Metadata-Version: 2.1
Name: pprint_problems
Version: 0.1.2
Summary: Alternative to the `jq` command that's a bit optimized for LLM eval datasets in jsonl format.
Author-email: Andrew Keenan Richardson <richardson.andrew@gmail.com>
Project-URL: Homepage, https://github.com/qemqemqem/pprint_problems
Classifier: Programming Language :: Python :: 3
Classifier: License :: OSI Approved :: MIT License
Classifier: Operating System :: OS Independent
Requires-Python: >=3.9
Description-Content-Type: text/markdown
License-File: LICENSE
Requires-Dist: matplotlib>=3.5.1
Requires-Dist: numpy>=1.21.5
Requires-Dist: rich>=13.9.4
Requires-Dist: scipy>=1.8.0
Requires-Dist: Pillow>=10.0.0
Requires-Dist: kiwisolver>=1.4.0

# pprint_problems

Alternative to the `jq` command that's a bit optimized for LLM eval datasets in jsonl format. 

## Installation

```pip install pprint_problems```

## Development

This is still a work in progress.

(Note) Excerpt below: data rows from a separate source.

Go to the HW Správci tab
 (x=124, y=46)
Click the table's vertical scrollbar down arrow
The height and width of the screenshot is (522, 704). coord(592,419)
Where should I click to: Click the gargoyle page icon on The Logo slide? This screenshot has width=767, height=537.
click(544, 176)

If you have any suggestions or improvements, please feel free to open an issue or a pull request, or contact the author directly.

## Usage

Here are some recommended ways to use this script:

```
1. Search for particular problems:
    pprint_problems problems.jsonl -r --search "keyword" -b

2. Load a local file:
    pprint_problems test_problems.jsonl --randomize -n 1 --parts code tests

3. Load a local file with "cat":
    cat problems.jsonl | grep "search_term" | pprint_problems -n 1 -p code

4. Load and randomize problems:
    pprint_problems -r -n 1 problems.jsonl

5. Use some arguments to only load a subset:
    pprint_problems my_problems.jsonl --n 3 --width 100 --line-numbers --randomize

6. Print out the structure:
    pprint_problems --structure test_data.jsonl

7. Print out the raw JSON:
    pprint_problems --n 1 --raw problems.jsonl

8. Manually filter problems with y/n on the keyboard:
    pprint_problems problems.jsonl --manual-filter -p code broken_diff

9. Use the most recently modified file in a directory:
    pprint_problems --dir_most_recent my_jsonl_files/ --structure

10. Graph the distribution of a particular key:
    pprint_problems mydata.jsonl --graph --parts vocab_size

11. Print stats, similarly to graphing:
    pprint_problems mydata.jsonl --stats --parts vocab_size
```

## License

This project is licensed under the terms of the MIT license.